The relationship between higher levels of life satisfaction and increased fruit and vegetable intake persisted even after the researchers accounted for changes in the people's income or other life circumstances, according to the study, which will be published in the August issue of the American Journal of Public Health. And previous research has suggested that it isn't likely that the link works the other way — that people who start feeling happier start eating more fruits and vegetables, the researchers said.

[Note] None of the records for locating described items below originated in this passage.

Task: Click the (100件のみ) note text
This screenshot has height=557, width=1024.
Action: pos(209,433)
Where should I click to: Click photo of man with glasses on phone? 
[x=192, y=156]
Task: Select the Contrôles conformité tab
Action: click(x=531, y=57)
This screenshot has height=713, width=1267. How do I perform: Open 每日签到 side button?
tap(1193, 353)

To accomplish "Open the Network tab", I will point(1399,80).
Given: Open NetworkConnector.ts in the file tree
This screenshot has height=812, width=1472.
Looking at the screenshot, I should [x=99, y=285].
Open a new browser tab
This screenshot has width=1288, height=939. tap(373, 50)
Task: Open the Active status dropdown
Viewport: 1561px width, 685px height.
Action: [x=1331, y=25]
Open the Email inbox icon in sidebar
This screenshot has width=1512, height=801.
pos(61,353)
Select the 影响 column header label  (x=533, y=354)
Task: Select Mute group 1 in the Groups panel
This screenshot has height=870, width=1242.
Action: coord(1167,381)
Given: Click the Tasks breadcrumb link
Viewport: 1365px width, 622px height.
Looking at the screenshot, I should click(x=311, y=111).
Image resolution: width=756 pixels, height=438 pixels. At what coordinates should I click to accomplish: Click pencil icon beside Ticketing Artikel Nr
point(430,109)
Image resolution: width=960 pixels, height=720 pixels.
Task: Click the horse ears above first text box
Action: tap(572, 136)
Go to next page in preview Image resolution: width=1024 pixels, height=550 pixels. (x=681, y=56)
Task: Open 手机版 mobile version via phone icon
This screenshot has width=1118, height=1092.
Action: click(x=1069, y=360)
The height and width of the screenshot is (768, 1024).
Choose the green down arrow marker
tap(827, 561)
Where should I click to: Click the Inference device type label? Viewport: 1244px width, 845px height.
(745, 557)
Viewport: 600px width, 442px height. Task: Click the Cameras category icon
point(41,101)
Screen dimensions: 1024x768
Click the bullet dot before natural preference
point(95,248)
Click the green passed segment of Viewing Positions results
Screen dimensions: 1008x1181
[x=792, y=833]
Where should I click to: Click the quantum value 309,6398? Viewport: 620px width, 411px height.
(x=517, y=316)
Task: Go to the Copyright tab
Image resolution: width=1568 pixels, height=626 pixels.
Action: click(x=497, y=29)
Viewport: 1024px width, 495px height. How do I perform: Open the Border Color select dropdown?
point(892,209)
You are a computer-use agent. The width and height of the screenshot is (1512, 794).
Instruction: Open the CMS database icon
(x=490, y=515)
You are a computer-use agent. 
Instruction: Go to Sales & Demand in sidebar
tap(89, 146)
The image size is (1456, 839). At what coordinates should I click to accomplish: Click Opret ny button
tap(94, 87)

It is not clear why eating more fruit and vegetables would be linked to greater levels of life satisfaction, the researchers said. However, previous research has suggested that greater levels of pigments called carotenoids, found in some fruits and veggies such as carrots, are linked to higher levels of optimism. Studies have also suggested that an increased intake of vitamin B12, also present in fruits and vegetables, may boost a neurotransmitter in the brain called serotonin, which plays a role in regulating mood, the researchers said.
The new findings may help doctors convince people to eat more fruits and vegetables, Mujcic said. "Perhaps our results will be more effective than traditional messages in convincing people to have a healthy diet," he said. "There is a psychological payoff now from fruit and vegetables, not just a lower health risk decades later."
"The results showed that there was a direct impact in terms of the amount of fruits and vegetables someone had and their overall well-being," said Antonella Apicella, nutritionist at Lenox Hill Hospital, in New York City, who was not involved in the study. The relationship between nutrition and emotional health is a new, hot research topic that should be studied further in the future, she said.